start TEXT PASSAGE

Strengthening & promoting cities as centers of opportunity, leadership, and governance

NLC Launches Mayors’ Institute on Children and Families, New Approach to Helping Cities

by Clifford M. Johnson


For the typical municipal leader, the chance to join a group of national experts for an in-depth problem-solving discussion — one focused specifically on a pressing challenge in his or her community — doesn’t come along very often.  

With the launch of an exciting new NLC model for providing practical help and advice to individual cities, however, many more mayors may have that opportunity in the months and years to come.

On December 10-11, Denver Mayor John Hickenlooper and St. Louis Mayor Francis Slay traveled with city teams to Chicago to participate in the inaugural Mayors’ Institute on Children and Families. The event was the first of two pilot sessions sponsored by NLC’s Institute for Youth, Education, and Families (YEF Institute) to test the effectiveness of a new approach to the provision of customized technical assistance in larger cities.

During the Mayors’ Institute, each participating mayor presented a carefully prepared case statement describing a specific local problem or challenge. These presentations were followed by an extensive discussion with a group of assembled experts, practitioners, academics and other participating city leaders aimed at identifying potential solutions.  

NLC developed plans for this demonstration of the Mayors’ Institute on Children and Families in partnership with Chapin Hall, a policy and research center at the University of Chicago, and the Seattle-based Institute for Community Change led by former Seattle Mayor Charles Royer. Chicago Mayor Richard M. Daley welcomed participants to his city during a reception held on the first evening of this initial two-day session.

end TEXT PASSAGE
start MATERIAL PROVIDED

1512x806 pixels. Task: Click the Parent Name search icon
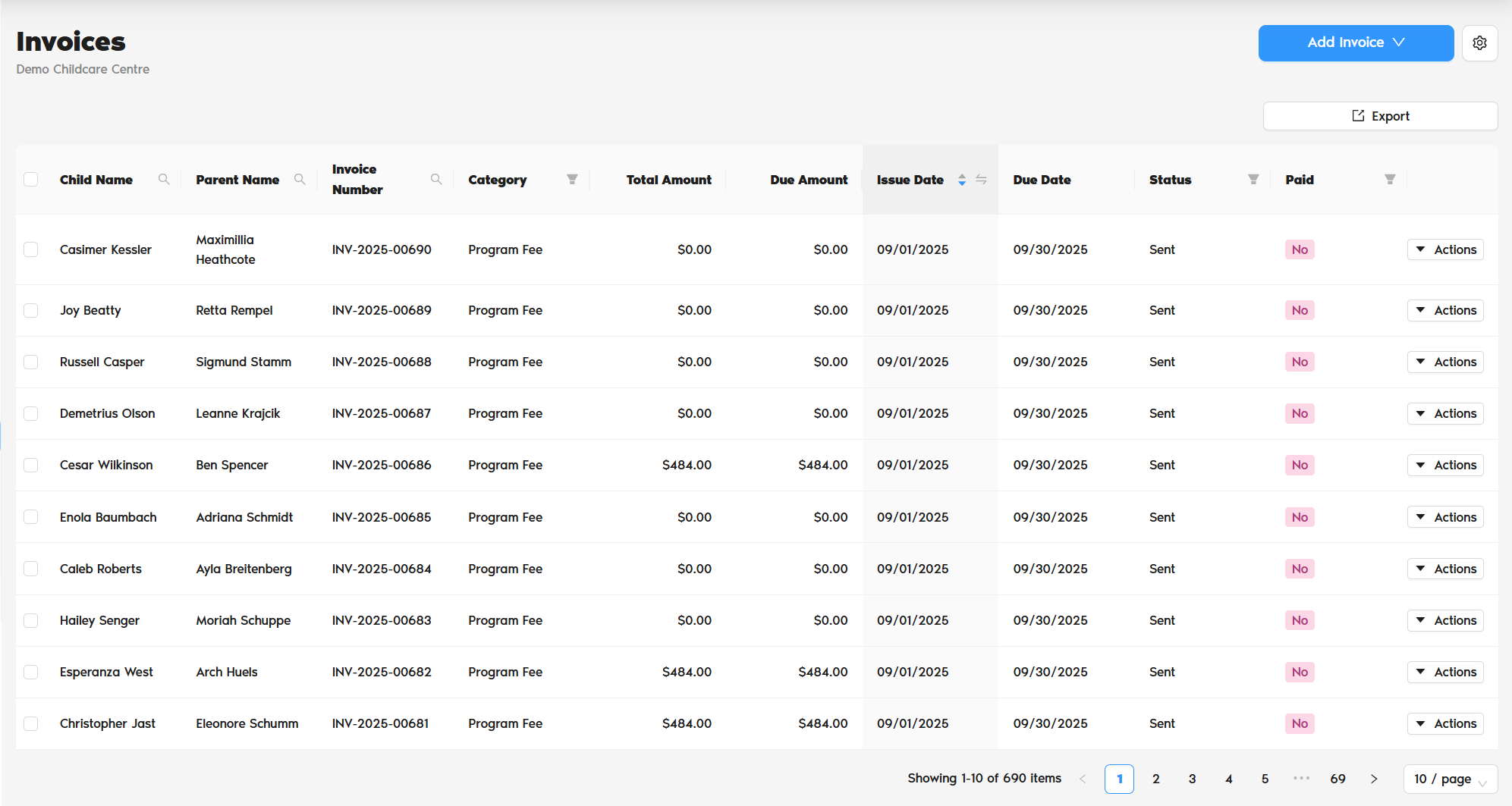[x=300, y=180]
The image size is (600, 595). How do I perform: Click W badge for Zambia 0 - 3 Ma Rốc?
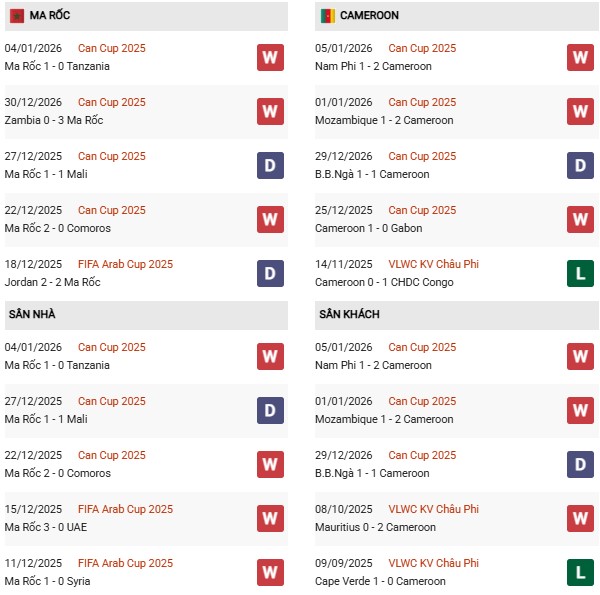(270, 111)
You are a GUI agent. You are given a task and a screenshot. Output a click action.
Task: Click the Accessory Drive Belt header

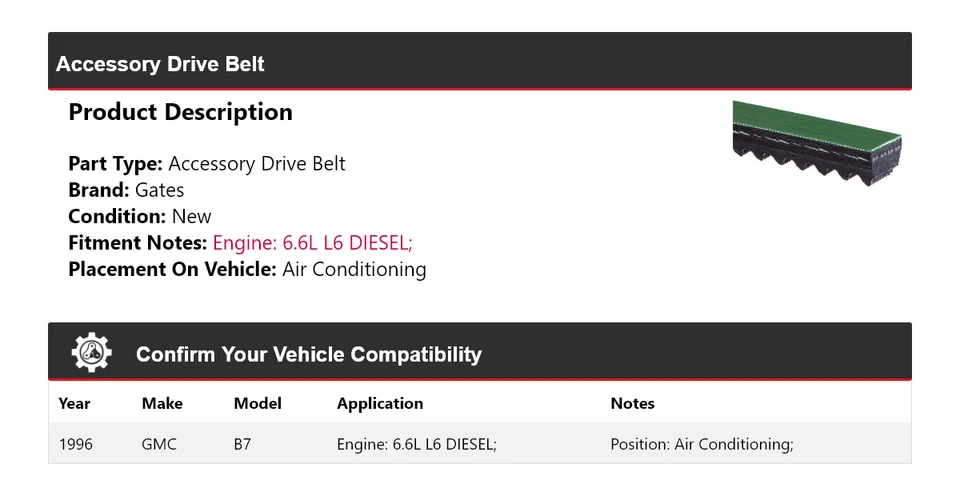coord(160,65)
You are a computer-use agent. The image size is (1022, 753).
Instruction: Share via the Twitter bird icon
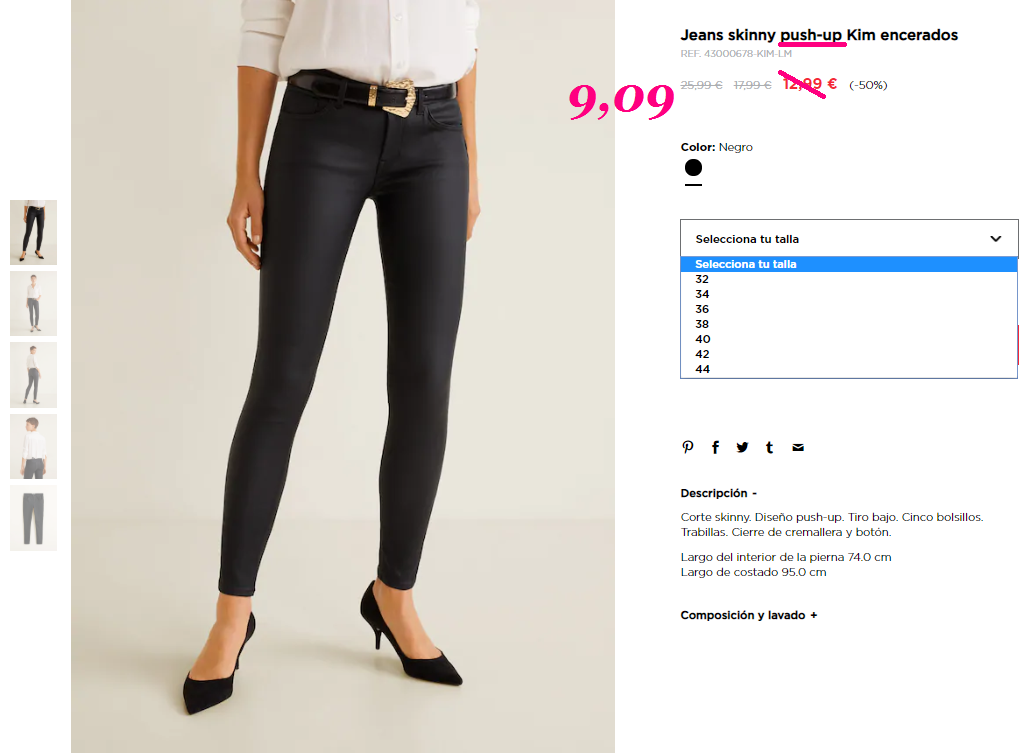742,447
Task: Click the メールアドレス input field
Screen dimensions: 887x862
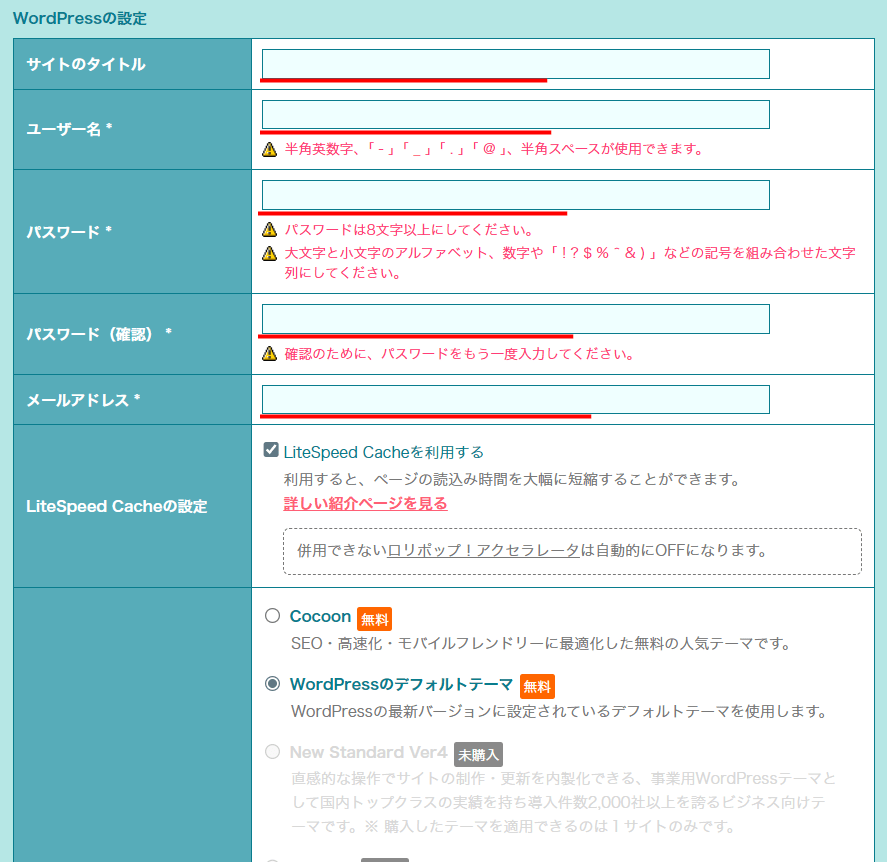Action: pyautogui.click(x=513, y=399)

end MATERIAL PROVIDED
start MATERIAL PROVIDED

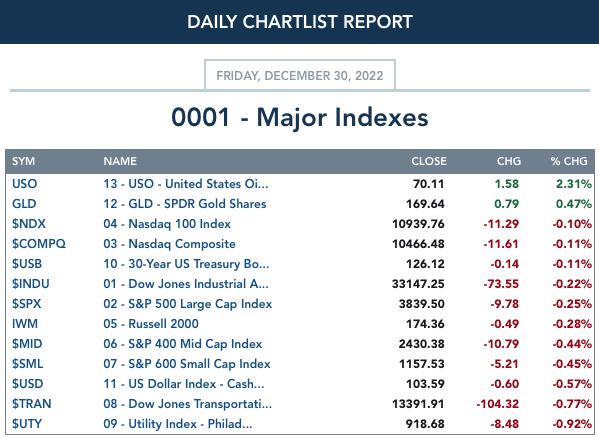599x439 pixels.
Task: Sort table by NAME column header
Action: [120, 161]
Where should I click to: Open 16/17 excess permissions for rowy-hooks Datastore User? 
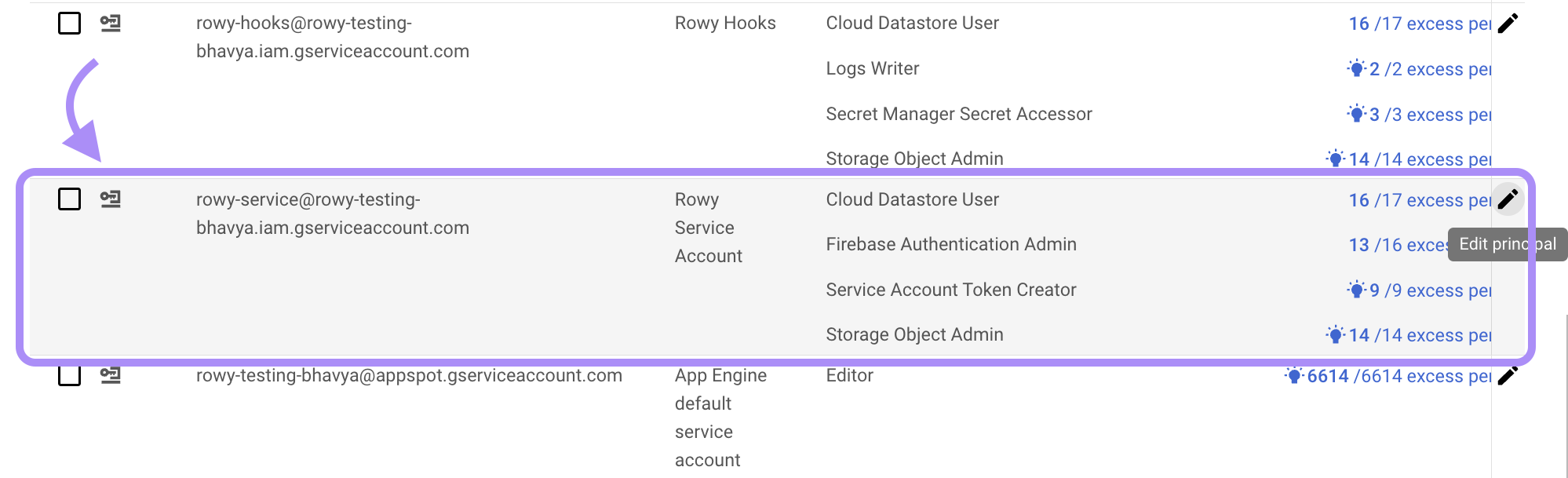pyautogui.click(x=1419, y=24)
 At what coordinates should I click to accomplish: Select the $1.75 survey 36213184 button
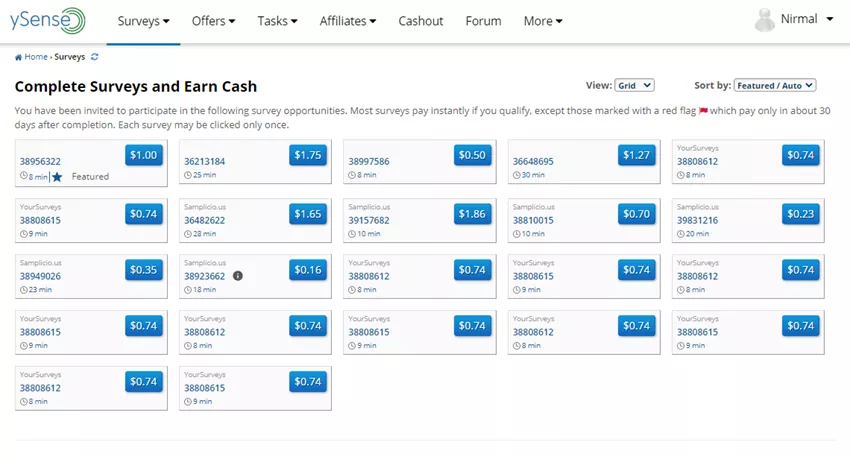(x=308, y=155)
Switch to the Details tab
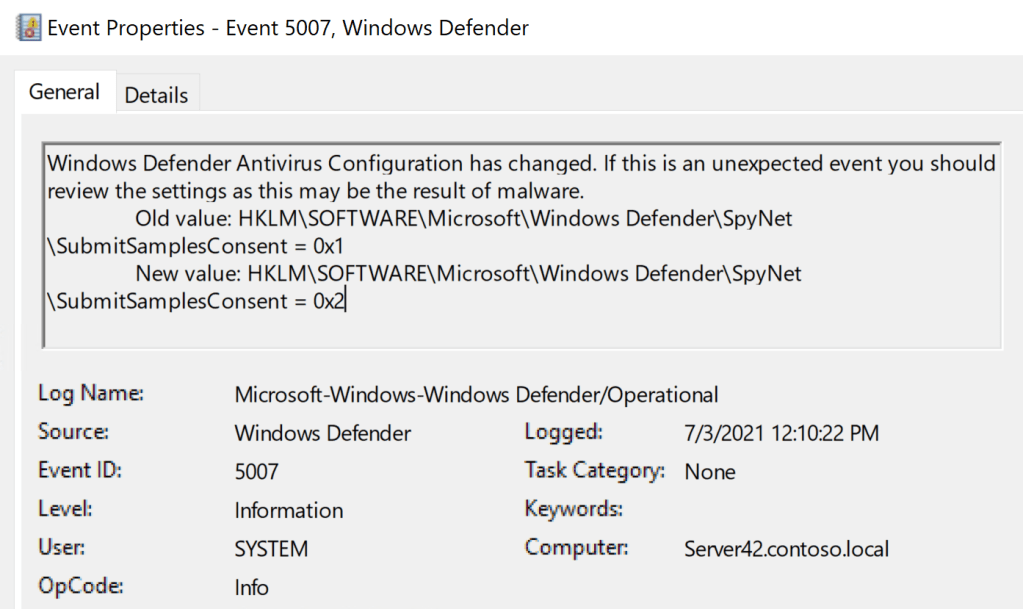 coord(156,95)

end MATERIAL PROVIDED

- EXERCISE REQUIREMENTS:
[1] According to the article on the Mayors' Institute, which two mayors brought city teams to Chicago for the inaugural session?
[2] Extend the article on the Mayors' Institute, picking up right after its final sentence.
The records are separate material with no connection to the article on the Mayors' Institute.

- RESULTS:
[1] Denver Mayor John Hickenlooper and St. Louis Mayor Francis Slay.

[2]
The Mayors’ Institute Model

As demonstrated in a recently published YEF Institute report on "The State of City Leadership for Children and Families," mayors are increasingly involved in improving outcomes for their cities’ children and families in education, health, safety and financial well-being. Moreover, they are turning their cities into the nation’s “learning laboratories” by developing innovative approaches that can inform the efforts of other communities as well as state and federal policies.

Since its inception in January 2000, the YEF Institute has been working to stimulate city innovation, providing site-level technical assistance to more than 100 cities across the nation and serving as the premier source of information and practical advice on municipal strategies for meeting the needs of children, youth and families.  In the course of that work, it has become clear that the full understanding of and participation in an issue by a city’s mayor is perhaps the most critical factor in sustaining city-level progress. 

The YEF Institute has been working for the past year to develop a new way of tailoring practical assistance to the needs of mayors and the communities they serve. The Mayors’ Institute on Children and Families is modeled on the Mayors’ Institute on City Design (MICD), a partnership program of the National Endowment for the Arts, the American Architectural Foundation and the U.S. Conference of Mayors. For more than 20 years, the MICD has helped transform communities through design by preparing mayors to be the chief urban designers of their cities. 

Building on the MICD model, the Mayors’ Institute on Children and Families sessions are organized around well-developed case study problems prepared and presented by mayors, who then engage their peers and city staff, as well as leading experts, academics and practitioners, to discuss solutions. These cases, developed with the input of mayoral staff and partner institutions in the targeted cities, include a concise overview of the problem, political challenges, issues of governance, funding and constraints and opportunities.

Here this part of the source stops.